■ GIVEN REQUEST 1: Reproduce the rows below, beginning at the line that contains "Select the cell" and stopping after the line that contains "pos(557,44)", with both of those lines included and the requests kept. In the answers only, multiply every coordinate by 0.85 and round to the nearest whole number, with halves rounding up. Return only these rows.

■ TEXT TO READ:
It's a fact that should give everyone pause. It was a topic at last week's meeting of the WTO's Committee on Agriculture. The World Bank presented a paper that held countries' trade-distorting practices responsible for soaring prices. Argentina, predictably, took umbrage: it insists it is fully entitled to tax its exports (pity it does not extend the same courtesy to importers who wish to tax imports to support local production). If only it were that simple.
 
According to the WTO's account of the meeting, Egypt presented a proposal on behalf of Net Food Importing Developing Countries, the Arab Group and the African Group. The proposal would ask the Ministers who come to the December WTO Ministerial Conference to recognize that ensuring food security for their populations is governments’ first priority. The proposal asks the Ministerial Conference to direct the General Council to set up a comprehensive work program for least developed and net food-importing developing countries, to:
  • ensure these countries have access to adequate supplies of basic foodstuffs
  • consider new rules to exempt them from other WTO members’ export restrictions, particularly major exporters
  • help these countries have access to trade finance, e.g., through a revolving fund offering concessional terms
No decision was taken on the proposal. It remains to be seen if it will make it into the final declaration from the Ministerial Conference.

■ GIVEN REQUEST 2: Reproduce verbatim the part of the passage on WTO food security that begins at the words "It's a fact" and stops after the words "were that simple.".

■ RAW DATA:
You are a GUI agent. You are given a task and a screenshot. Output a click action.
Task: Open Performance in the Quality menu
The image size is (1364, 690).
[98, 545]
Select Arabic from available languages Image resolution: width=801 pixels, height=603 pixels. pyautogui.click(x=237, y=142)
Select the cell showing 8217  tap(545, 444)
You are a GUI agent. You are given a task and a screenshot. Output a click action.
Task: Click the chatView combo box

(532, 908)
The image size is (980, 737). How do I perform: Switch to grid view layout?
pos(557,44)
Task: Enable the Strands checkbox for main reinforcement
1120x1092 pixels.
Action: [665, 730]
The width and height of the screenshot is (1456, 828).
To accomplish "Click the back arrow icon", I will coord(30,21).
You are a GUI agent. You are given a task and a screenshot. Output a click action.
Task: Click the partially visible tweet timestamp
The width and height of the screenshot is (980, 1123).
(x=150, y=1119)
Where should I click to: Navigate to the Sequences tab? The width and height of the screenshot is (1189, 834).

■ FULL RESPONSE 1:
Select the cell showing 8217  tap(463, 377)
You are a GUI agent. You are given a task and a screenshot. Output a click action.
Task: Click the chatView combo box

(452, 772)
The image size is (980, 737). How do I perform: Switch to grid view layout?
pos(473,37)

■ FULL RESPONSE 2:
It's a fact that should give everyone pause. It was a topic at last week's meeting of the WTO's Committee on Agriculture. The World Bank presented a paper that held countries' trade-distorting practices responsible for soaring prices. Argentina, predictably, took umbrage: it insists it is fully entitled to tax its exports (pity it does not extend the same courtesy to importers who wish to tax imports to support local production). If only it were that simple.